The Bagtason Loom Weavers Association (BLWA) under chairman Mario Manzano, established in 2008 is the maker of the original "sampaguita" design patadyong habol, habul or pinili textile. They launched a demonstration farm for natural indigo dye sourced from Antique for their handwoven fabric. The Philippine Textile Research Institute (PTRI) trained the weavers using funds from the National Commission for Culture and the Arts.

==Government==
The current mayor of the town is John Lloyd Pacete with Bernard Pesayco as vice mayor. The town council is composed of ten members, eight are elected at large, while two are elected after the barangay elections. The current town council members are:

- Casimira de la Cruz
- Aida Uy Kimpang
- Gerardo Antoy
- Susan Escote
- Geraldine Pesayco
- Roberto Fruto
- Cyril Pesayco
- Renante Dava
- Krizel Joy Panaguiton (SK Municipal Federation President)
- Norma Sayon (Liga ng mga Barangay)

==Tourism==

The town celebrates its annual town fiesta every 18 January in honor of Santo Niño (the Holy Child). The local town festival, the Bugas Sa Lusong, is integrated with this celebration, with its opening salvo sometime between 10 and 12 January. The highlight of the celebration is the high mass on 18 January, usually celebrated by the diocesan bishop and visiting priests.

The patadyong, a colorful native fabric, is a well-known product made by the locals in barangay Bagtason.

The Estaca Hills historically served as the town's watch tower. Currently, it is a destination for hiking. From the top, one can see the entirety of Bugasong.

==Education==
The Bugasong Schools District Office governs all educational institutions within the municipality. It oversees the management and operations of all private and public, from primary to secondary schools.

Tasks to perform:
(a) Using the passage on Bugasong, answer these questions:
(i) In what year was the Bagtason Loom Weavers Association established?
(ii) Who serves as vice mayor of the town?
(iii) On what date does the town hold its annual fiesta?
(b) Render this sentence from the passage on Bugasong into Spanish: "The town celebrates its annual town fiesta every 18 January in honor of Santo Niño (the Holy Child)."
(c) Print the portion of the passage on Bugasong starting at "- Norma Sayon" and ending at "in barangay Bagtason.".
Rely solely on the passage on Bugasong, not on the data, to complete the work that refers to it.

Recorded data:
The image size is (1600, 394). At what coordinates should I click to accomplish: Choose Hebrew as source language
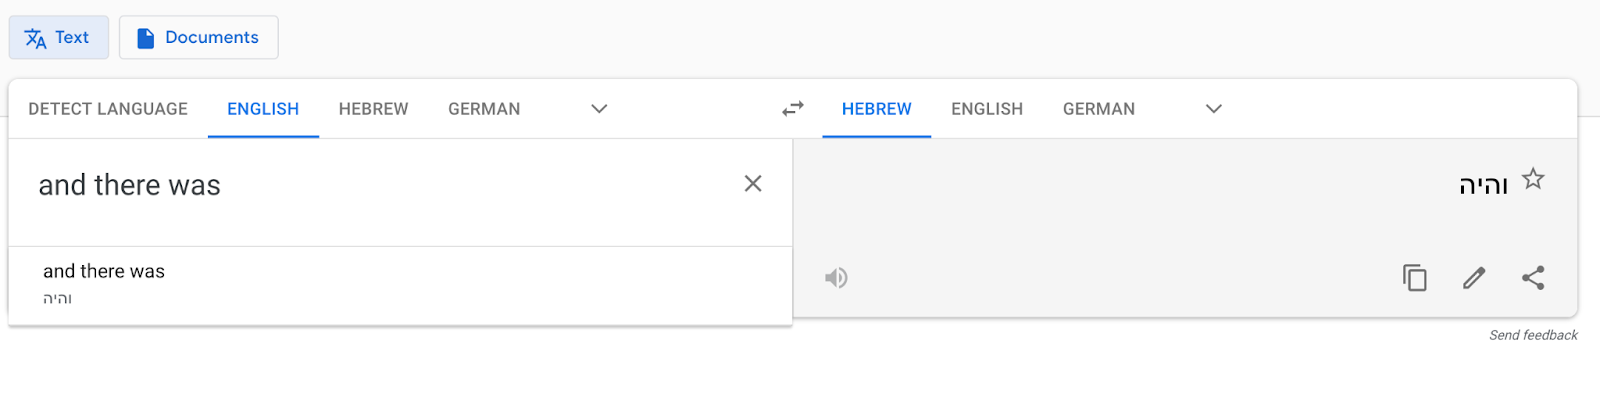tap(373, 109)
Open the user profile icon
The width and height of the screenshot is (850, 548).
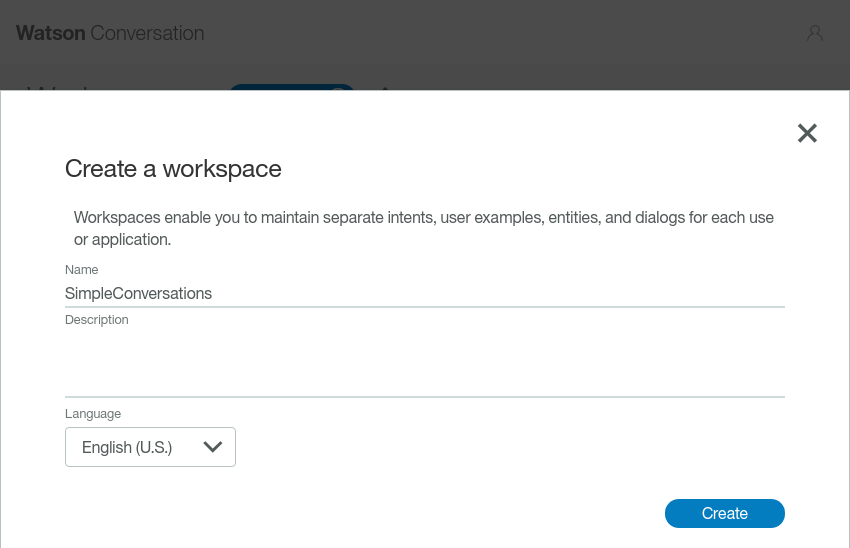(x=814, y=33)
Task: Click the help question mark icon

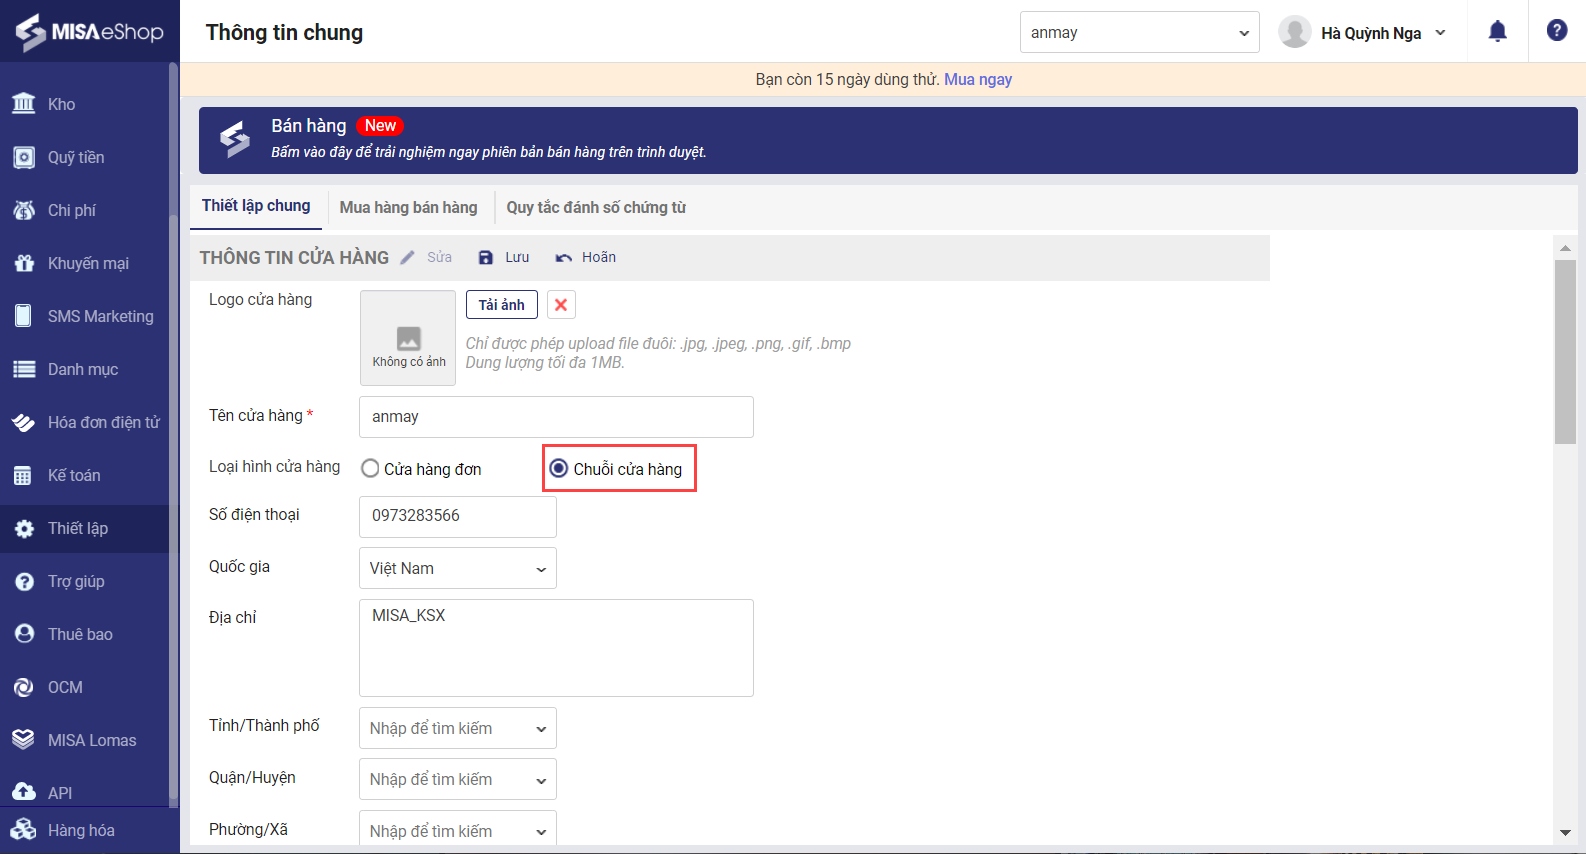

Answers by item:
(a)
(i) 2008
(ii) Bernard Pesayco
(iii) 18 January

(b) El pueblo celebra su fiesta anual cada 18 de enero en honor al Santo Niño (el Niño Santo).

(c)
- Norma Sayon (Liga ng mga Barangay)

==Tourism==

The town celebrates its annual town fiesta every 18 January in honor of Santo Niño (the Holy Child). The local town festival, the Bugas Sa Lusong, is integrated with this celebration, with its opening salvo sometime between 10 and 12 January. The highlight of the celebration is the high mass on 18 January, usually celebrated by the diocesan bishop and visiting priests.

The patadyong, a colorful native fabric, is a well-known product made by the locals in barangay Bagtason.